*** Opening of INFORMATION GIVEN ***

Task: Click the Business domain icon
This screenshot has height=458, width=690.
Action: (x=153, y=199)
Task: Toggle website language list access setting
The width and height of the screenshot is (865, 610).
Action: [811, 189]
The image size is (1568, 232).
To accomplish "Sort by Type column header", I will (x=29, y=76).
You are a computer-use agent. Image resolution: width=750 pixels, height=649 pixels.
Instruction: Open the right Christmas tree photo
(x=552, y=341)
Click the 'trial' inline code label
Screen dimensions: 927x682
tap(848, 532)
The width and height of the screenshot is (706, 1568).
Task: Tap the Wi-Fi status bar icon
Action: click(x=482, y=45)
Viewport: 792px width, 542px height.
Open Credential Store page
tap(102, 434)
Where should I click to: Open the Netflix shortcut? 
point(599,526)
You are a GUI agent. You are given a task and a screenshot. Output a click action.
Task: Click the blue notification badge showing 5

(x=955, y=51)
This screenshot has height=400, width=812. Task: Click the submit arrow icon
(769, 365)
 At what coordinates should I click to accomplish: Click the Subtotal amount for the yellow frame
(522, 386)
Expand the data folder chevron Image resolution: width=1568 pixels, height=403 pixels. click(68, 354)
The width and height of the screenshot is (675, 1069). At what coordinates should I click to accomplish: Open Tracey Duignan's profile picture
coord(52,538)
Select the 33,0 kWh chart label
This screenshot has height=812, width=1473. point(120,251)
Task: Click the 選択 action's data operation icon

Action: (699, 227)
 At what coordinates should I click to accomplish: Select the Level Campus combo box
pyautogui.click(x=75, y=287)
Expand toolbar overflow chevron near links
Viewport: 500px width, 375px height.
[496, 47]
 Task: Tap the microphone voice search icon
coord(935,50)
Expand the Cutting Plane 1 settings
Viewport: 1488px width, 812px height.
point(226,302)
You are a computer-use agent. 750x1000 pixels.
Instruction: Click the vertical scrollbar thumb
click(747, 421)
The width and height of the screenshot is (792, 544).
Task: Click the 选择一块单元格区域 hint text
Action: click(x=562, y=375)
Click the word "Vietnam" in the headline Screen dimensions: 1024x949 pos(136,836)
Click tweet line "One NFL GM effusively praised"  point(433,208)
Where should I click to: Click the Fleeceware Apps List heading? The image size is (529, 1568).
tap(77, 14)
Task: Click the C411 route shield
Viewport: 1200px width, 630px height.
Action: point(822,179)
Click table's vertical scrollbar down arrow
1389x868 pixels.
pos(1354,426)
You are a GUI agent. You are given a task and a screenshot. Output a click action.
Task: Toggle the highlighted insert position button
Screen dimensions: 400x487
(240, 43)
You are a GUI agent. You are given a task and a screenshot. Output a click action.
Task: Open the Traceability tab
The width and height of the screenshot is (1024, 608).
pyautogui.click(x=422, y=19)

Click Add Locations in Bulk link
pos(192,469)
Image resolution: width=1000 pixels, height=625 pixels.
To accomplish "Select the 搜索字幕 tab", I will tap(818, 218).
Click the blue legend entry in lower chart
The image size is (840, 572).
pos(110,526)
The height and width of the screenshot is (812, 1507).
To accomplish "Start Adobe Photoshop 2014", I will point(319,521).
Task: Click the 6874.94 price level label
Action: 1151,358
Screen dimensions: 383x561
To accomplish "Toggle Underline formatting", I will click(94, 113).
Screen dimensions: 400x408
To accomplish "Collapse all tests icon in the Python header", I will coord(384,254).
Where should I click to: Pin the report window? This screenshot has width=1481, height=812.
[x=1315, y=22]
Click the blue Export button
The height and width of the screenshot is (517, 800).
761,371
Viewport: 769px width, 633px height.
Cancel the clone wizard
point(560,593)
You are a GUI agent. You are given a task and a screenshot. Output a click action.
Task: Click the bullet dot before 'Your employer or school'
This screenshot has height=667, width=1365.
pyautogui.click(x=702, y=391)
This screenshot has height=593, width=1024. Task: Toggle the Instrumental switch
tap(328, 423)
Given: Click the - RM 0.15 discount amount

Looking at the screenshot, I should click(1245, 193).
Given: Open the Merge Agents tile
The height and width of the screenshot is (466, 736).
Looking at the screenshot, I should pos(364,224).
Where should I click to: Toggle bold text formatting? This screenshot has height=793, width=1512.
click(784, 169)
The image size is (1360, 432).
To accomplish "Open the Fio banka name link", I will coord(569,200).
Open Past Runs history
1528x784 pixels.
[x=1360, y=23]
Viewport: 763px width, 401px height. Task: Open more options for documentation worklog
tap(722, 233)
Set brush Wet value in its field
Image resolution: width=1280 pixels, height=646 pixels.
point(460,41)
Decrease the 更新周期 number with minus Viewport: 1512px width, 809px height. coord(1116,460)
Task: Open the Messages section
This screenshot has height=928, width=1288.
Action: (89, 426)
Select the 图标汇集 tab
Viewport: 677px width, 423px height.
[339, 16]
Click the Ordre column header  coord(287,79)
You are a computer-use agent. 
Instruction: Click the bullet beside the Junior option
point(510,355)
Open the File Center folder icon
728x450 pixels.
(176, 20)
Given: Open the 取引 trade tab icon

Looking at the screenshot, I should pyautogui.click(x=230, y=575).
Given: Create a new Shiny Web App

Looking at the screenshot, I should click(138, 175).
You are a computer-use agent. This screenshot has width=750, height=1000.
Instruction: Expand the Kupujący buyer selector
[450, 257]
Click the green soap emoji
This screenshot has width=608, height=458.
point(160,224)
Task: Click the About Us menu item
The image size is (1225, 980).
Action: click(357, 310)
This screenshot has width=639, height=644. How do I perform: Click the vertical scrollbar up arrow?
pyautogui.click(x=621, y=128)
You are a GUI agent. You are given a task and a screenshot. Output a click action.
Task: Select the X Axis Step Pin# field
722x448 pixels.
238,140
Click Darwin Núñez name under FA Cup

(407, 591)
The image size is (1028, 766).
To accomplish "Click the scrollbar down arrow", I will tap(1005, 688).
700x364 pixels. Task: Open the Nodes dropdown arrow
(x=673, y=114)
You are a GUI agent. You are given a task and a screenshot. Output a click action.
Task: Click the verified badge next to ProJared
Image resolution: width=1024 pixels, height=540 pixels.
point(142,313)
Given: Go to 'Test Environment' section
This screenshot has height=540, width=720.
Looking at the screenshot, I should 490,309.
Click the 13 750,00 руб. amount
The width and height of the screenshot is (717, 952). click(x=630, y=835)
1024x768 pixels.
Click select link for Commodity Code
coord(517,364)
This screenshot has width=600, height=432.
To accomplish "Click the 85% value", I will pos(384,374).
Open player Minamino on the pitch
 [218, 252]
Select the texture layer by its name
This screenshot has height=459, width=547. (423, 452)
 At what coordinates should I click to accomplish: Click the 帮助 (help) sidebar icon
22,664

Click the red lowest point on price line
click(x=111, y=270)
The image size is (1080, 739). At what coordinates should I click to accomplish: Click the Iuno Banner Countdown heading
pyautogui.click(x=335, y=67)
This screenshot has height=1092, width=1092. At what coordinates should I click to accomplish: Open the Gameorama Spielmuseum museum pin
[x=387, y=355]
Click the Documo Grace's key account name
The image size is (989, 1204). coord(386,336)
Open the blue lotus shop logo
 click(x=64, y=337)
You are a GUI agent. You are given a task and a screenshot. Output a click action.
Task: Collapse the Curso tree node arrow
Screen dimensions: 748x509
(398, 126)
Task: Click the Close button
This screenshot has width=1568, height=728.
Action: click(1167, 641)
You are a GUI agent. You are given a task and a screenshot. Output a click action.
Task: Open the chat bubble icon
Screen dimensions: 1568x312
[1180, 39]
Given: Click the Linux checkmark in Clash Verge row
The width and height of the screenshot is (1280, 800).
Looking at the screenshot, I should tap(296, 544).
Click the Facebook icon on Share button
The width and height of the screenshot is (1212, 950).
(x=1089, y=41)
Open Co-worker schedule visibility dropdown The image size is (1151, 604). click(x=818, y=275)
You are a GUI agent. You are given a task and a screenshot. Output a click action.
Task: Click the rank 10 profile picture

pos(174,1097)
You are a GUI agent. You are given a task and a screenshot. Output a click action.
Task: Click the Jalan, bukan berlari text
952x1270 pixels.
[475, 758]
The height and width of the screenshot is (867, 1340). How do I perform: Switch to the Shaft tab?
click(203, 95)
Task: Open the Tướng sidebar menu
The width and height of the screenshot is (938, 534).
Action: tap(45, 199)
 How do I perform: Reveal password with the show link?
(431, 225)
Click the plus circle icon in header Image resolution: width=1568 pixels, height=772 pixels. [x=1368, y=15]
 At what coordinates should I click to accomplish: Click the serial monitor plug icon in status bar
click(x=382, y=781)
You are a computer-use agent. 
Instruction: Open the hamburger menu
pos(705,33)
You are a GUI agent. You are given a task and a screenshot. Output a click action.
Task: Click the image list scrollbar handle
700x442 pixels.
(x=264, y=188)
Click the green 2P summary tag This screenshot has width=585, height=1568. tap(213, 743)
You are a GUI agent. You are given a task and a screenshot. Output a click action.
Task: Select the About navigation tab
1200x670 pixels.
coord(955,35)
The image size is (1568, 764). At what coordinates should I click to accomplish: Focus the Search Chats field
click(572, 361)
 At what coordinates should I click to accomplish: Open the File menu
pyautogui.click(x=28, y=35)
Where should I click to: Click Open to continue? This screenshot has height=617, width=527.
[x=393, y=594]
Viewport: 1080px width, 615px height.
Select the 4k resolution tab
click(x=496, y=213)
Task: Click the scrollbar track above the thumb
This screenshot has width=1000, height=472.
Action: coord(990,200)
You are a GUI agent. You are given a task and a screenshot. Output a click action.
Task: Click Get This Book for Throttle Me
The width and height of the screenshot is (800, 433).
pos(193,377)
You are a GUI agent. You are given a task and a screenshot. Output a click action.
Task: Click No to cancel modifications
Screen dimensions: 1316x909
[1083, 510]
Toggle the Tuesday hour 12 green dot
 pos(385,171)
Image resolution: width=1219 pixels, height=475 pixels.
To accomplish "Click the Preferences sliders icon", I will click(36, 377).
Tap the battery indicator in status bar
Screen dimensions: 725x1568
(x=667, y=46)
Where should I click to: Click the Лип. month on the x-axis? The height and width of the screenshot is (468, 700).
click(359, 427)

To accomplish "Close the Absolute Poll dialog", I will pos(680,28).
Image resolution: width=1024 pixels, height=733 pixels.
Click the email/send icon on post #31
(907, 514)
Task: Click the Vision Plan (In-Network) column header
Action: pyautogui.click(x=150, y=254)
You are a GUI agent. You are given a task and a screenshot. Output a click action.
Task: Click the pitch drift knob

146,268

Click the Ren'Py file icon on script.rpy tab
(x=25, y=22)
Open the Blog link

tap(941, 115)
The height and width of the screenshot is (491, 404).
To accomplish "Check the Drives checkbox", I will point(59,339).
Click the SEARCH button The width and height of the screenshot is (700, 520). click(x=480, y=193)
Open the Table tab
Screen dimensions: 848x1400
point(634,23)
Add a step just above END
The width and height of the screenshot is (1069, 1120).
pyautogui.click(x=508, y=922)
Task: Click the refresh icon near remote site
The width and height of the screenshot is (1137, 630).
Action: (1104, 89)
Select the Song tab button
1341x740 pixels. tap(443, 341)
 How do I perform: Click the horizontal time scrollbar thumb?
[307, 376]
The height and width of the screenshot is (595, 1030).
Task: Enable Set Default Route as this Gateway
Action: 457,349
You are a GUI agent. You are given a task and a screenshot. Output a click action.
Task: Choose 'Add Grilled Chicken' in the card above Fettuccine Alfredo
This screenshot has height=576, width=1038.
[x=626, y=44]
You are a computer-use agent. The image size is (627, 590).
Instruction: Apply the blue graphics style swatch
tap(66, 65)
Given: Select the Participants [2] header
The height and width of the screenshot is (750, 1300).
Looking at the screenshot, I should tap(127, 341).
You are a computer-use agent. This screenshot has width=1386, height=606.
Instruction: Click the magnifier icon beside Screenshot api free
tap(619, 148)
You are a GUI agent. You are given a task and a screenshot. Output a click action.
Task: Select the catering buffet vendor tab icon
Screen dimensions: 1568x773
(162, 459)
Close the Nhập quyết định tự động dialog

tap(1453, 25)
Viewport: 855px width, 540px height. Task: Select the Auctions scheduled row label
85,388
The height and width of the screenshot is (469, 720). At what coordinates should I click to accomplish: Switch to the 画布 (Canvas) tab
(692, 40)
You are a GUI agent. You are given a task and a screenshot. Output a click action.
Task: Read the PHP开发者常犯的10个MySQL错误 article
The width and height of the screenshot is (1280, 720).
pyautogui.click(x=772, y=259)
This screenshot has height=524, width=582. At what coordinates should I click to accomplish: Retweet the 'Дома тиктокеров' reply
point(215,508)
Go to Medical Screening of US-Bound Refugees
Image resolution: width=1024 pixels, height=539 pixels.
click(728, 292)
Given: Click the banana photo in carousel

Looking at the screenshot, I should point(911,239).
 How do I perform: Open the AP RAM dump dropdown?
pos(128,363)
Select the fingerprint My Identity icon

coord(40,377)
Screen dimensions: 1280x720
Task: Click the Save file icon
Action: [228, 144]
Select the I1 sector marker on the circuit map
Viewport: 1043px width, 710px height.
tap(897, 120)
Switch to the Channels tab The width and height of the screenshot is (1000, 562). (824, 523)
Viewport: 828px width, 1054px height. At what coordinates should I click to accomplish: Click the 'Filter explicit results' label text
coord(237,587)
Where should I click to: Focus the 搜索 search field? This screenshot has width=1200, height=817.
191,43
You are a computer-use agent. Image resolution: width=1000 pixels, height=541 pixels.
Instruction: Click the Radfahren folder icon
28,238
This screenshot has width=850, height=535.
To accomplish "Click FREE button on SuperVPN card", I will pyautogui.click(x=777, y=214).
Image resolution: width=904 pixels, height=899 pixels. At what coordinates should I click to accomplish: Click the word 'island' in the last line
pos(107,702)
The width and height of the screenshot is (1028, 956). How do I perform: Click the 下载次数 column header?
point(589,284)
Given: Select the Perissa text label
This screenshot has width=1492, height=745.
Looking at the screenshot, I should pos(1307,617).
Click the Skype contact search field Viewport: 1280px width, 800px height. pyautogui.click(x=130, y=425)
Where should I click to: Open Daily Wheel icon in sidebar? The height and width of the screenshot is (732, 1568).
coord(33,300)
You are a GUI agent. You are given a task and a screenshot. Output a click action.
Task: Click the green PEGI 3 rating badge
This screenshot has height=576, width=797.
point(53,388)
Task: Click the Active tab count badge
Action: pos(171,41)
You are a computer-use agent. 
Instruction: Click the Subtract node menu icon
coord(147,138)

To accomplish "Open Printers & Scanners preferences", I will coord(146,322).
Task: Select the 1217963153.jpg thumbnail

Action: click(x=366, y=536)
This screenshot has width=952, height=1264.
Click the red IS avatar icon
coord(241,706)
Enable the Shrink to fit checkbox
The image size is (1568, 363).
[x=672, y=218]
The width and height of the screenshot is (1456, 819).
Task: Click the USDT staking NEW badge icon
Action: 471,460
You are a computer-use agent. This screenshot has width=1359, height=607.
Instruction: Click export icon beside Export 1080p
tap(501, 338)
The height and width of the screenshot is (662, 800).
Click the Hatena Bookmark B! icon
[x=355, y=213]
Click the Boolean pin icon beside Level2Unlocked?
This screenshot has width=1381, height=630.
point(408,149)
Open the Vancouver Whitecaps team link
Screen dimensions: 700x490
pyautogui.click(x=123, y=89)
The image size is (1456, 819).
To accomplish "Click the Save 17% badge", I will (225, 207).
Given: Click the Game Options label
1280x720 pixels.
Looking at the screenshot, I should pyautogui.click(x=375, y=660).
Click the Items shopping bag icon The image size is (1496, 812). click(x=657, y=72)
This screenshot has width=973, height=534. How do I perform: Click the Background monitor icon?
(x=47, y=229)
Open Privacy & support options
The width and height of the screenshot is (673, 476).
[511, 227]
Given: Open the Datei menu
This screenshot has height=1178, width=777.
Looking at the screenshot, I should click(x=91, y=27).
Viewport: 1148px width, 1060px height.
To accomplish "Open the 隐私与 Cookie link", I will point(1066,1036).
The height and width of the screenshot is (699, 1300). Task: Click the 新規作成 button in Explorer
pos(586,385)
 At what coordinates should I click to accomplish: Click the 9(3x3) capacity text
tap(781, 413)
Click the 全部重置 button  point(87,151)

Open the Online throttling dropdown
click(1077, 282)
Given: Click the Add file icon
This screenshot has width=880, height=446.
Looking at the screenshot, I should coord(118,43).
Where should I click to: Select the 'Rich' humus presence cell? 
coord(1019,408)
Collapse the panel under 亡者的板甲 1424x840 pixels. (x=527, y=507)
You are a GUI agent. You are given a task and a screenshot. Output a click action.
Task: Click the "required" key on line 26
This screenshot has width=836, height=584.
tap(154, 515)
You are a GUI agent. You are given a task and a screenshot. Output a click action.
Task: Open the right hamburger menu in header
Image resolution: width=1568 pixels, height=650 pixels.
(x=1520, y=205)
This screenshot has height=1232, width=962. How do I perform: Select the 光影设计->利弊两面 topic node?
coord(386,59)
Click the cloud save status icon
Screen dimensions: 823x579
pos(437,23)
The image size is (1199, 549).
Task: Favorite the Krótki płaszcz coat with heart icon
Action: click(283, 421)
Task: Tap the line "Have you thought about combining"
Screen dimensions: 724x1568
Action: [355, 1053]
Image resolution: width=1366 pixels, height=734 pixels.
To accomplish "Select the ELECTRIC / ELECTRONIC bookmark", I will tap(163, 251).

*** Close of INFORMATION GIVEN ***

Beginning with the line that has "Screen dimensions: 724x1568", set down each line through the last one above, exactly, and nothing else.

▶ _TASK SOLUTION_:
Screen dimensions: 724x1568
Action: [355, 1053]
Image resolution: width=1366 pixels, height=734 pixels.
To accomplish "Select the ELECTRIC / ELECTRONIC bookmark", I will tap(163, 251).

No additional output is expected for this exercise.